Quote:
Originally Posted by
Ochyming 
Consistency it IS what is called.
Look at Porsche, is there a need to screw that?
Remember how Apple often look at European car manufacturers for influence?
Less sophisticate people hate apple for its consistent approach to design.
The car analogy is a good one. If I'm not mistaken, Jobs has referred to it before.
Quote:
Originally Posted by
Shaun, UK 
The iMac design hasn't changed for the past 5 years. The MBP hasn't changed for the past 4 years and hasn't changed that much for the past 11 years. The floppy, CD, retina display are internal changes. They're not design changes which is what I was talking about.

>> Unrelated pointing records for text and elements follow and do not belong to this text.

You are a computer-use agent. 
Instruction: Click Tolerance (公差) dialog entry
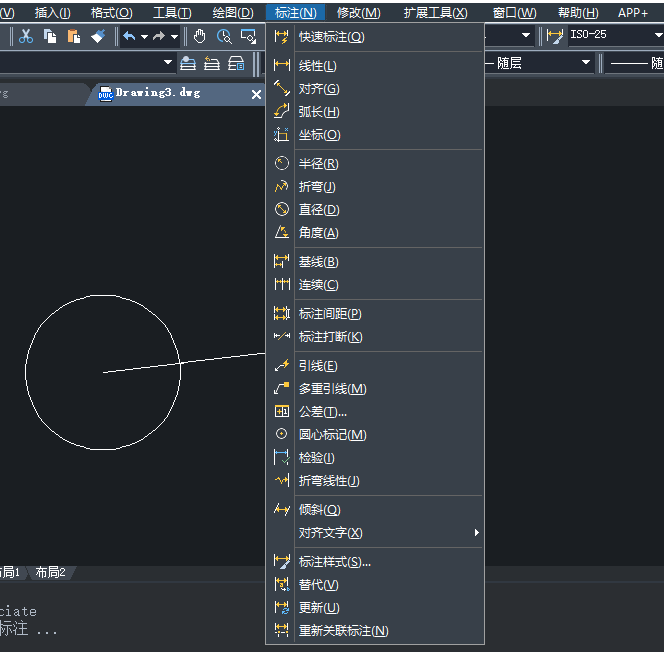coord(322,412)
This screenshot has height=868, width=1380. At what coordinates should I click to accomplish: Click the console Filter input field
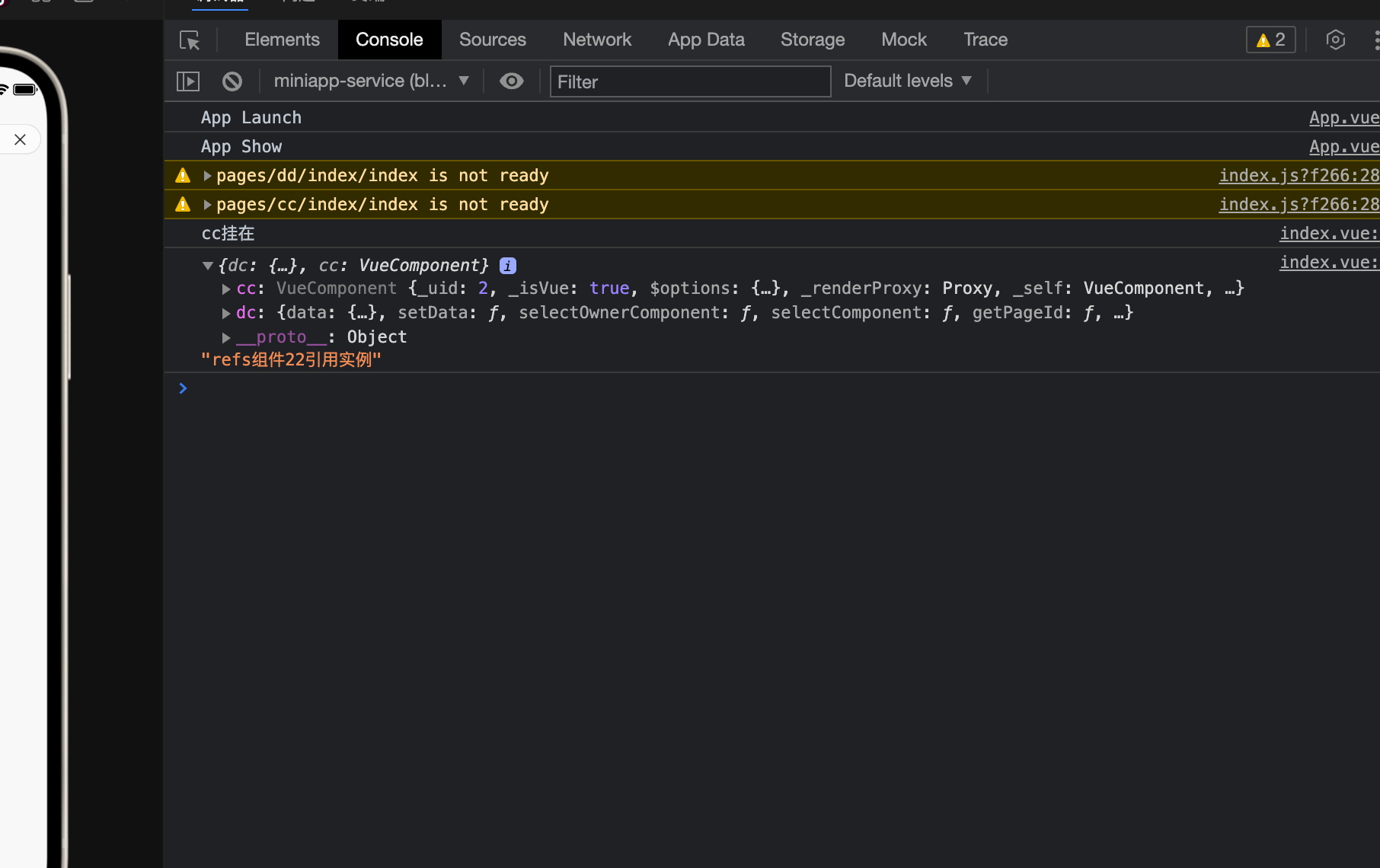point(690,81)
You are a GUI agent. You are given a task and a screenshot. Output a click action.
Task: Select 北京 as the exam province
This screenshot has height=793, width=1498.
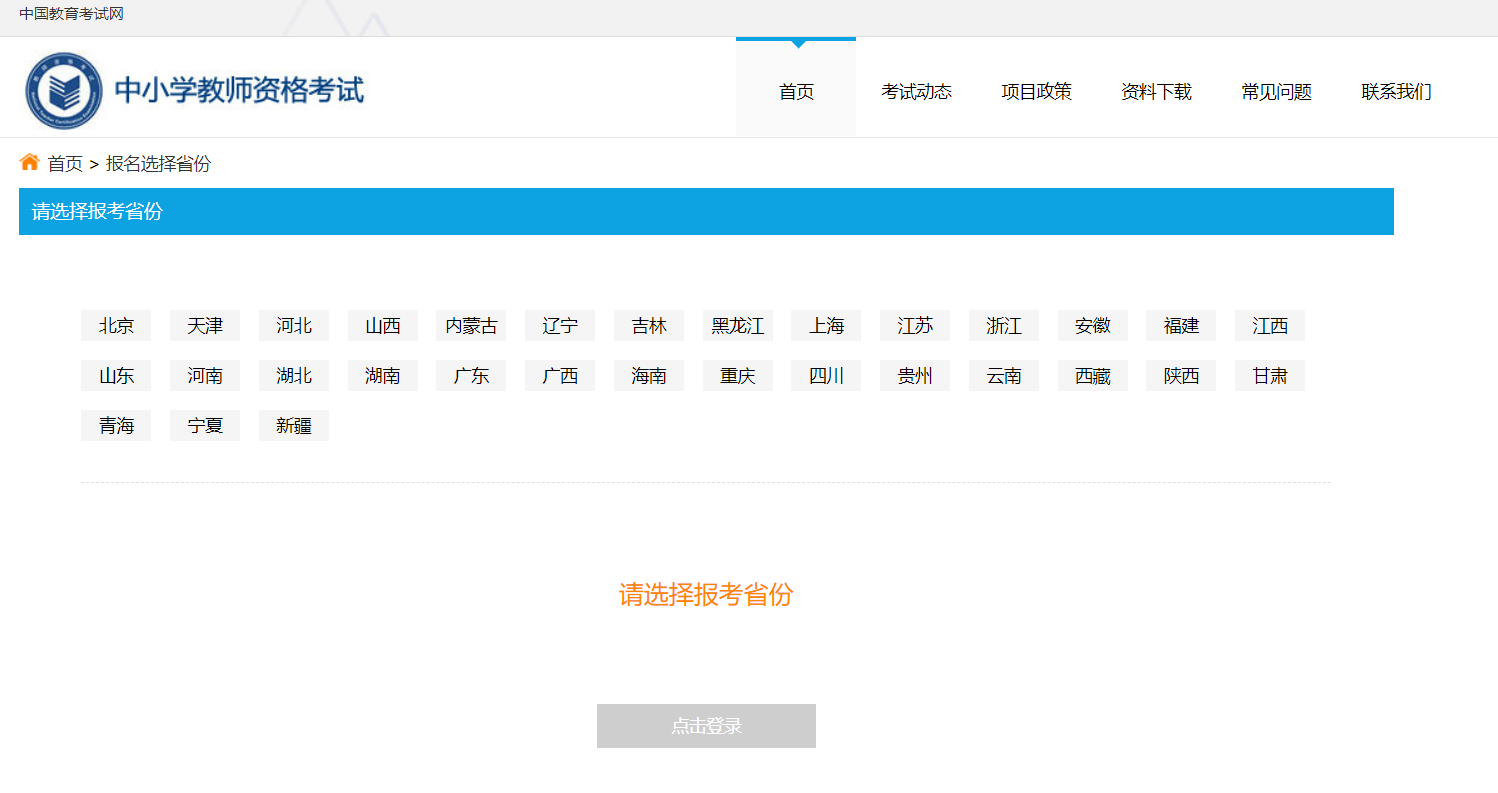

Gone are the days when Apple had radical new designs every few years like the colour iMac, the Mac Cube, iMac Sunflower. Now it the same design year after year.
I don't understand why you look at external design and use that alone to call Apple a company that resists changes, and just dismiss the internal changes which are in fact more important technology changes. Basically, you're cherrypicking to support a false premise.
Let's look at external design changes:
- The color iMac G3 was introduced in 1998.
- The flower pot iMac G4 was introduced in 2002. What's important about that wasn't the flower pot design. Instead, it was the adoption of the flat panel display.
- Then came iMac G5 in 2004. This was indeed a rapid rev from G4. What's important this was that the flat panel was the entire computer.
- The Intel iMac was introduced in 2006. The big deal was Intel Inside. No change externally.
- The aluminum iMac was introduced in 2007. Not a big change in the shape at all, except it was thinner.
- The unibody aluminum iMac came out in 2009.
So really, there have been 5 major designs for the iMac, coming out in 1998, 2002, 2004, 2006 and 2009. If Apple releases the next form factor in 2013, will it really be much slower than their track record?